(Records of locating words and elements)
━━━━━━

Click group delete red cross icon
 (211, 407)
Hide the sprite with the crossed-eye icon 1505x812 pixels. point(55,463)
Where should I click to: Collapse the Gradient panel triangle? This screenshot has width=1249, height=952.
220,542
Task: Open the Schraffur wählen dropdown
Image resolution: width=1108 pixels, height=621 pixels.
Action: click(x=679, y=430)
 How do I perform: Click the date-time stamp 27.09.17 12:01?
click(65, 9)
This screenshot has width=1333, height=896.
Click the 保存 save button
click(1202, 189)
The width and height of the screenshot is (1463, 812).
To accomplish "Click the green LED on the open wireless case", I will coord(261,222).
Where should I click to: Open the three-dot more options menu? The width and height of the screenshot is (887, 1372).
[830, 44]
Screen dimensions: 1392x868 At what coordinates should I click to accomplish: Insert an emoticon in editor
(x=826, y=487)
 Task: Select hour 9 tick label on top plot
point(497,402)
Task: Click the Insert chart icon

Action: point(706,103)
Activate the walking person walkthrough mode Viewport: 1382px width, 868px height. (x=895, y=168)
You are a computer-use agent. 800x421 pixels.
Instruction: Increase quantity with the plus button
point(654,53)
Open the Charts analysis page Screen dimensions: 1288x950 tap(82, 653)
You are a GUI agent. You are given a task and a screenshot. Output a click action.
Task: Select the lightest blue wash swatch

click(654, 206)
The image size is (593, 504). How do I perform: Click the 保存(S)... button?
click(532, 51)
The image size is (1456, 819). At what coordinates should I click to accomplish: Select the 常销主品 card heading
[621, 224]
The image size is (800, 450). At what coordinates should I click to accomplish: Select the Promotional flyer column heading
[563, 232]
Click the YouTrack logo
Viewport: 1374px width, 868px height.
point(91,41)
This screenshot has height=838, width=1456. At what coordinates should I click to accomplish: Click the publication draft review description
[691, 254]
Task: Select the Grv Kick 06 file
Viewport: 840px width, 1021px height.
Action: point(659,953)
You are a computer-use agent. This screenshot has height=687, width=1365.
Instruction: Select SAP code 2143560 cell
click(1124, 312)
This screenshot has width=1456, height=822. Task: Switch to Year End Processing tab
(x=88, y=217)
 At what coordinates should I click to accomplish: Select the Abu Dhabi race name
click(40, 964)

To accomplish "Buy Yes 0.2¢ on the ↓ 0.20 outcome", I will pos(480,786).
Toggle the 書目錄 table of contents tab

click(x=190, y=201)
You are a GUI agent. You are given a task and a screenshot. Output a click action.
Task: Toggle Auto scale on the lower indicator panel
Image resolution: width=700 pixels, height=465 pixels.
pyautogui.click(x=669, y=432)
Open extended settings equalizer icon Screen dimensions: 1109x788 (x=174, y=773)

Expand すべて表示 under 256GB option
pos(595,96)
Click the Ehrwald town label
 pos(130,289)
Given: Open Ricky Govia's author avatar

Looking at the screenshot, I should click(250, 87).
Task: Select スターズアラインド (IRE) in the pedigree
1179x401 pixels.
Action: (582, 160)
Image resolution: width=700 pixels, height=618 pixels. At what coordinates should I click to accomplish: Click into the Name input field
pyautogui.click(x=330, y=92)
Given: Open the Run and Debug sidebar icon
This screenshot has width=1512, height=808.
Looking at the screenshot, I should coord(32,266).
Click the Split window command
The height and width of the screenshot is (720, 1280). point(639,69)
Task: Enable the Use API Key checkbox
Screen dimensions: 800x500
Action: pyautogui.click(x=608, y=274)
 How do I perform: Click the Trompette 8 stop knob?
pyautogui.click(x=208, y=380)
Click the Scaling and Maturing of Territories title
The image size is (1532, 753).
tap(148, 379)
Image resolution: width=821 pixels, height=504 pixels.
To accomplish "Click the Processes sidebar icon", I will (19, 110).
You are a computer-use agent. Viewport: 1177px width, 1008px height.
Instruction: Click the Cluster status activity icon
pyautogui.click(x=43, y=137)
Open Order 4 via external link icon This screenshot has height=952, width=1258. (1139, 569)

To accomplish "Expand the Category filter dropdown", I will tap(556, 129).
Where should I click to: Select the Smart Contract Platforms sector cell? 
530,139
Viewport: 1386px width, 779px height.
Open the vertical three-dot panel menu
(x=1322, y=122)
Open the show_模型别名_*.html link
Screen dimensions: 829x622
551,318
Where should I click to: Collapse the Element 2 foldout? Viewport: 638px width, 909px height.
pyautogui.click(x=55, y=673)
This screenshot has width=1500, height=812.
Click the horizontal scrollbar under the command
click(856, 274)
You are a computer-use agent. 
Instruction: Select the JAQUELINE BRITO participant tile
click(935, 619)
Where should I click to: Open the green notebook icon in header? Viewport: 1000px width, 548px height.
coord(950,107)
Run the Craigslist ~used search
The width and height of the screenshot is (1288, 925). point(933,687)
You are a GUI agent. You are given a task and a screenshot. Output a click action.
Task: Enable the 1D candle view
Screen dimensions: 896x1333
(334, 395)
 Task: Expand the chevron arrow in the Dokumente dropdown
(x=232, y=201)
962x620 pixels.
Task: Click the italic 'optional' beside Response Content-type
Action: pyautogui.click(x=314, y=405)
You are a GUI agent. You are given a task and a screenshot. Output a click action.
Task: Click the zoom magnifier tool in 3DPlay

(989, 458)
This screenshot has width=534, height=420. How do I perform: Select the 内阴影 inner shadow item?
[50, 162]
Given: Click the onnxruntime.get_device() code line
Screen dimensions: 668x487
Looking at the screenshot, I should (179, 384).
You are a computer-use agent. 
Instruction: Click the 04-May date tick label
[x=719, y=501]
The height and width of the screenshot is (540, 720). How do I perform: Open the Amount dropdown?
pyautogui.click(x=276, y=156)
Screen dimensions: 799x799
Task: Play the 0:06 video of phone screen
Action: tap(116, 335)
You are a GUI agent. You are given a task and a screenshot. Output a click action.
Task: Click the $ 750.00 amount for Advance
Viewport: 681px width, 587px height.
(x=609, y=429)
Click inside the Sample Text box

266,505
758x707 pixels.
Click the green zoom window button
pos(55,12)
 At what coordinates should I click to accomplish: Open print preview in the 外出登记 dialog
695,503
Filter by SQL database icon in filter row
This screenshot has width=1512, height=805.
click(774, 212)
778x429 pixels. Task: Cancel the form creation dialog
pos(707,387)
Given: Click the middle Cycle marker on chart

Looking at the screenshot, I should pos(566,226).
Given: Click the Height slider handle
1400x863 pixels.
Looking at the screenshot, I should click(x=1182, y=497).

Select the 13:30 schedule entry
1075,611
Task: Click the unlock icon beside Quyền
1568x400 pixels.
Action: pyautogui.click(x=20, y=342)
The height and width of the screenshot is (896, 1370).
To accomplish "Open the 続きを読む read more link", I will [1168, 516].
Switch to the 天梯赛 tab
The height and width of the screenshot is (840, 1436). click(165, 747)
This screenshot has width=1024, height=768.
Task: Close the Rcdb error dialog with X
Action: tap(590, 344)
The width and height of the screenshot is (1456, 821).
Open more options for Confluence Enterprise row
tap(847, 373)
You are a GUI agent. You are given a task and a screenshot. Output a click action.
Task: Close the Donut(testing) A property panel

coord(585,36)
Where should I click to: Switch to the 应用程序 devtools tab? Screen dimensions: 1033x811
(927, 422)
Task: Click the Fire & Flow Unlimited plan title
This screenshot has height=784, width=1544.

━━━━━━

• [What you have to do] Reproduce the lines of the material between the line holding "I will pos(480,786)." and the line holding "will (19, 110).", inclusive, substituting "side panel" for each occurrence of "sidebar" and leaving all else unchanged.

• [Result below]
To accomplish "Buy Yes 0.2¢ on the ↓ 0.20 outcome", I will pos(480,786).
Toggle the 書目錄 table of contents tab

click(x=190, y=201)
You are a GUI agent. You are given a task and a screenshot. Output a click action.
Task: Toggle Auto scale on the lower indicator panel
Image resolution: width=700 pixels, height=465 pixels.
pyautogui.click(x=669, y=432)
Open extended settings equalizer icon Screen dimensions: 1109x788 (x=174, y=773)

Expand すべて表示 under 256GB option
pos(595,96)
Click the Ehrwald town label
 pos(130,289)
Given: Open Ricky Govia's author avatar

Looking at the screenshot, I should click(250, 87).
Task: Select スターズアラインド (IRE) in the pedigree
1179x401 pixels.
Action: (582, 160)
Image resolution: width=700 pixels, height=618 pixels. At what coordinates should I click to accomplish: Click into the Name input field
pyautogui.click(x=330, y=92)
Given: Open the Run and Debug side panel icon
This screenshot has width=1512, height=808.
Looking at the screenshot, I should coord(32,266).
Click the Split window command
The height and width of the screenshot is (720, 1280). point(639,69)
Task: Enable the Use API Key checkbox
Screen dimensions: 800x500
Action: pyautogui.click(x=608, y=274)
 How do I perform: Click the Trompette 8 stop knob?
pyautogui.click(x=208, y=380)
Click the Scaling and Maturing of Territories title
The image size is (1532, 753).
tap(148, 379)
Image resolution: width=821 pixels, height=504 pixels.
To accomplish "Click the Processes side panel icon", I will (19, 110).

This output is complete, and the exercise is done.